Nous avons travaillé avec des laboratoires de l’EPFL Valais-Wallis, ainsi qu’avec la start-up GRZ Technologies, spécialisée dans les installations en lien avec l’hydrogène. Le réacteur de méthanation pour la production de méthane de synthèse possède un taux de conversion, en un seul passage, du CO₂ supérieur à 99,5%, un taux qui n’a pas été égalé à ce jour. Il possède également un rendement énergétique global élevé grâce à la récupération de l’énergie thermique dégagée par le processus de conversion.

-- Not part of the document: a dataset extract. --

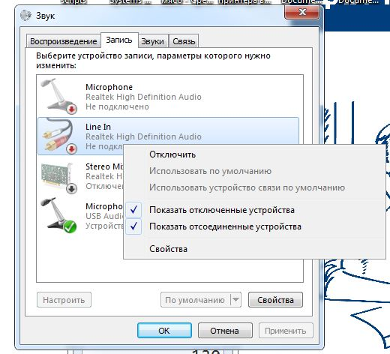Confirm with the OK button
Image resolution: width=390 pixels, height=354 pixels.
pyautogui.click(x=164, y=331)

Le projet GreenGas comprend également, en première mondiale, des membranes en graphène à nanopores pour la capture du CO₂. Leurs performances rendront les coûts pour la capture du CO₂ très compétitifs par rapport à des installations classiques actuellement disponibles sur le marché.

À quel horizon pensez-vous injecter du gaz de synthèse neutre en CO₂ dans le réseau de gaz desservi par Gaznat?

Les premières injections de gaz de synthèse ont déjà eu lieu, lors des phases de mise en service et tests de performance. Une production et injection de gaz de synthèse de manière régulière est prévue lorsque tous les tests de performances auront été effectués, soit dès novembre 2023 environ.

Ce type de projet permettra-t-il de diminuer notre dépendance au gaz provenant de l’étranger?

Pour l’instant, il s’agit d’un projet pilote, dont la mise en service a démarré en août 2023. On ne vise, pour l’heure, que des petites quantités de gaz de synthèse. À plus long terme, il y a un gros potentiel. Un tel système permettra de pallier deux limitations actuelles des énergies renouvelables: le manque de stockage saisonnier et l’intermittence. En effet, la production d’électricité renouvelable, issue des barrages, des panneaux photovoltaïques ou de parc éolien, deviendra de plus en plus excédentaire en été et diminue fortement en hiver, alors même que les besoins énergétiques augmentent. Le stockage de cet excédent d’électricité renouvelable produit en été représente donc un enjeu majeur pour parvenir à un mix énergétique décarboné. Grâce au Power-to-Gas, ce surplus pourra être converti en gaz de synthèse neutre en CO₂ et facilement stocké dans des stockages saisonniers.

Qui seront les clients du système Power-to-Gas?

Nous discutons actuellement avec la start-up GRZ Technologies pour définir une stratégie de commercialisation de notre système. Les clients visés seront aussi bien des sociétés électriques, des exploitants de réseaux, des industriels que des sociétés gazières.